Una buona opportunità per chi opera nella pastorale giovanile o della famiglia, un’occasione che è formazione personale, ma anche in preparazione a un servizio da svolgere. «Il primo lavoro da fare – sottolinea infatti Michela Carraro, che ha partecipato al percorso – è su se stessi. Perché sono stata chiamata o posso essere chiamata anch’io? Prima di tutto riscopro alcune risposte personali. Non posso dire a chi mi è davanti la Parola di Dio se prima non ne ho esperienza io. I passaggi principali messi in luce dal corso sono proprio l’ascolto e il riscoprire se stessi alla luce delle Scritture. Nella commissione preparatoria al Sinodo diocesano, di cui faccio parte, la capacità di ascolto e di aiutare le persone a esprimere al meglio il bisogno che hanno di ricerca è essenziale».

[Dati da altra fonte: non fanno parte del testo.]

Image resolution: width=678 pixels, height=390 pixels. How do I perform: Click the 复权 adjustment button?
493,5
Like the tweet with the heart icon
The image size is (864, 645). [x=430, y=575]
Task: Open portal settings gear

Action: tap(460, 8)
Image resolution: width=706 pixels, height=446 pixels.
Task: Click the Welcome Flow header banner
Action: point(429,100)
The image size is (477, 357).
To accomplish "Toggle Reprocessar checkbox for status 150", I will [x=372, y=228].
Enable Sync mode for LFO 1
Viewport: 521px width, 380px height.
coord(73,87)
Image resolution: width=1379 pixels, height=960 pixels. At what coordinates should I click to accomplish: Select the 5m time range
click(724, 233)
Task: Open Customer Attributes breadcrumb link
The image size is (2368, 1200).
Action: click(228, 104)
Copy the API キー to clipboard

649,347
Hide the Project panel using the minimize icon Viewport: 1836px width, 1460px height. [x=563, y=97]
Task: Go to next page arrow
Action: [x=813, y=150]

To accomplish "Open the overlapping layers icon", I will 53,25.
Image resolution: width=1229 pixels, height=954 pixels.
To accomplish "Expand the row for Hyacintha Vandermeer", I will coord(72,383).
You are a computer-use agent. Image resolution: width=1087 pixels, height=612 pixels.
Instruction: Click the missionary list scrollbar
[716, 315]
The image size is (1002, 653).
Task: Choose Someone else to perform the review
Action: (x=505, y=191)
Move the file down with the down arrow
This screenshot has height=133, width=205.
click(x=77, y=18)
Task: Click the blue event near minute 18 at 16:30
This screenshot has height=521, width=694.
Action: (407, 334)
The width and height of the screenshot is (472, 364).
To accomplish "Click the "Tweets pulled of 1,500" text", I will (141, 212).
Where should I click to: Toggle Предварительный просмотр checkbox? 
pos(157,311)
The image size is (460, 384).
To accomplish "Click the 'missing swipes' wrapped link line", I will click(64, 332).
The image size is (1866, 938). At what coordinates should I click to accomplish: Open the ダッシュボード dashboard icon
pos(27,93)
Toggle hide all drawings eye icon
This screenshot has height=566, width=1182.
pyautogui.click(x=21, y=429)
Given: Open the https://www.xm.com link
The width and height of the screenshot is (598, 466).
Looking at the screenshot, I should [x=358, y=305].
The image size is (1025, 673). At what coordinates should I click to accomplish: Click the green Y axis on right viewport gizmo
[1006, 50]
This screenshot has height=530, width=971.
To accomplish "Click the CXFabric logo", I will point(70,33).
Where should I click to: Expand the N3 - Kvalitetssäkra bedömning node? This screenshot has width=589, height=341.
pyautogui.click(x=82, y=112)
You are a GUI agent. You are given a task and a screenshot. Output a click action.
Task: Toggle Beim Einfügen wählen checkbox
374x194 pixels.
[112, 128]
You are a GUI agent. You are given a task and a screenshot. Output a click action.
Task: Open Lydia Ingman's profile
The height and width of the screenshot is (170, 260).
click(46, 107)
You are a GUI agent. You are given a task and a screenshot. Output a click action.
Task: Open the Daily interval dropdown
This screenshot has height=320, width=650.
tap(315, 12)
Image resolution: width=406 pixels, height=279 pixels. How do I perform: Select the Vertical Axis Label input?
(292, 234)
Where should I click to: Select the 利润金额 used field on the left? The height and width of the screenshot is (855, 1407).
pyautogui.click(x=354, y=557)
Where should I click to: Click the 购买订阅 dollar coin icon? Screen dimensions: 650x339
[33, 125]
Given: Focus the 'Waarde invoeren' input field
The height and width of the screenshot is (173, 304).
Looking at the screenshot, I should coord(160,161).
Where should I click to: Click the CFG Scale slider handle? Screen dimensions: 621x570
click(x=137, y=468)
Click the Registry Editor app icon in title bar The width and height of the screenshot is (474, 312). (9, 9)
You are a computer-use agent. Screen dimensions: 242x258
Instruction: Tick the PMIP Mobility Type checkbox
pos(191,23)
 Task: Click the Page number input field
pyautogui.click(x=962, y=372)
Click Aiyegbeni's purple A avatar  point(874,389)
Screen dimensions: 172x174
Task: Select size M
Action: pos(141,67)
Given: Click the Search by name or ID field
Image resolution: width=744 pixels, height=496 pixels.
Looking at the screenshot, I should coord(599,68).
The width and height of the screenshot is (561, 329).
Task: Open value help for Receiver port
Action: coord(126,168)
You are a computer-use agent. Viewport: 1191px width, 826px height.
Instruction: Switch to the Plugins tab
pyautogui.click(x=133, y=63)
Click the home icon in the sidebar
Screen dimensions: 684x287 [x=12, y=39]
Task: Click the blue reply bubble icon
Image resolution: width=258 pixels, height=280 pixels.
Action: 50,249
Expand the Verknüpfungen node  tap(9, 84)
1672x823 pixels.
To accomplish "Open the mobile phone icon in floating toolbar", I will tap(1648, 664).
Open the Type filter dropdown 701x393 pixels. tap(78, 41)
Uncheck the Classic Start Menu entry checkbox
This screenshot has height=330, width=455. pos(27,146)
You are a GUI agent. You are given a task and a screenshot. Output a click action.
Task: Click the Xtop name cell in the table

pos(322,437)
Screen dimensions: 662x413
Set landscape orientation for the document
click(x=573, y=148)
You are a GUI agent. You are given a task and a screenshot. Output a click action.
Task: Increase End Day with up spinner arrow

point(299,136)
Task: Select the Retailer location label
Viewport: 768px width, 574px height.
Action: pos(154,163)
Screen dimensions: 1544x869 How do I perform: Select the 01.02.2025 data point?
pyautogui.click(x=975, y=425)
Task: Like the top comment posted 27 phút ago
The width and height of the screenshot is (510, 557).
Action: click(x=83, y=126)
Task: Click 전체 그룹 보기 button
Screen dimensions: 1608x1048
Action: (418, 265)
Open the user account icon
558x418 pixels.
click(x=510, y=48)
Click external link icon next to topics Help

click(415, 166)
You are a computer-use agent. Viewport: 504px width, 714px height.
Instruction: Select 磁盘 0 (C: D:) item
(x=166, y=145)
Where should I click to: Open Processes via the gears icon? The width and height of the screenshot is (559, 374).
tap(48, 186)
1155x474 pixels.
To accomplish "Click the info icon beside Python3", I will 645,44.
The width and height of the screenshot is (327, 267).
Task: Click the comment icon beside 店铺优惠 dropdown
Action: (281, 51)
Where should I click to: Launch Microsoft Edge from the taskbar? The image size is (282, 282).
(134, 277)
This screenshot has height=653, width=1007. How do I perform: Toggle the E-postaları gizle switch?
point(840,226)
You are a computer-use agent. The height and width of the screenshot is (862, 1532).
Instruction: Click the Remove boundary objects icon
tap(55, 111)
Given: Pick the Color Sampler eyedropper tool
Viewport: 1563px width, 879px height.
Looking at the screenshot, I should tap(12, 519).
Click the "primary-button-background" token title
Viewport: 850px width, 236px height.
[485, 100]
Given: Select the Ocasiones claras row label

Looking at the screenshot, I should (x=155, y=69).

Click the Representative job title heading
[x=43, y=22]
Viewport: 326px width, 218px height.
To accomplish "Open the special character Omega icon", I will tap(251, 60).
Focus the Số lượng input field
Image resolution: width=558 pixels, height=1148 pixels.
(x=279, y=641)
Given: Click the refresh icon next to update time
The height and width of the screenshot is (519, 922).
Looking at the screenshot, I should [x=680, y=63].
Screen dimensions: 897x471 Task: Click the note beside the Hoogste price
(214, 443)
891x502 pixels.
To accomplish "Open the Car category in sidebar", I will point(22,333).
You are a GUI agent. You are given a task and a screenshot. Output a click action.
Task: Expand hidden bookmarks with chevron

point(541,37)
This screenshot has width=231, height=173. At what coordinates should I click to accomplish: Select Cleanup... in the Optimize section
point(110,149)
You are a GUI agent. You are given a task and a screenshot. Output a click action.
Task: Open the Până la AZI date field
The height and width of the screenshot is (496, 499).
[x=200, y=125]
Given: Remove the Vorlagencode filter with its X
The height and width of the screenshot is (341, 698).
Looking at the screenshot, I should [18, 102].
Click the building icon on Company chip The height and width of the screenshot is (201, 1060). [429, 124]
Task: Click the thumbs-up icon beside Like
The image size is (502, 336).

«Il lavoro non si fa mai a due – conclude suor Luciana Giacobbe, delle Clarisse di Montagnana, anche lei fra i partecipanti – ma a tre, con il Signore che dà fiducia. Il percorso mi sta accompagnando nella vita di comunità con le altre suore, ma anche nell’accogliere le persone che vengono da noi. Una persona può accompagnare nella misura in cui ha fatto un cammino interiore con tutte le fatiche dei passaggi obbligatori che ci sono nella vita».

Sentinelle

«Il prossimo anno lanceremo il percorso insieme anche alla Pastorale dei giovani – afferma don Trincanato – Ci sembra adatto alla formazione dei testimoni nel cosiddetto Progetto Simbolo. Chi ha fatto il percorso può diventare, nel territorio, una presenza attenta per accompagnare le domande vocazionali, ma anche avere uno sguardo vigile sulle persone, anche su quelle un po’ nascoste, ma bisognose di una parola, di un dialogo. Mentre per il consacrato l’accompagnamento spirituale è qualcosa di ben definito, per il laico non è così scontato. In realtà ci sarà sempre più bisogno di questo spazio, anche nella quotidianità. Il laico può diventare sentinella attenta nella comunità».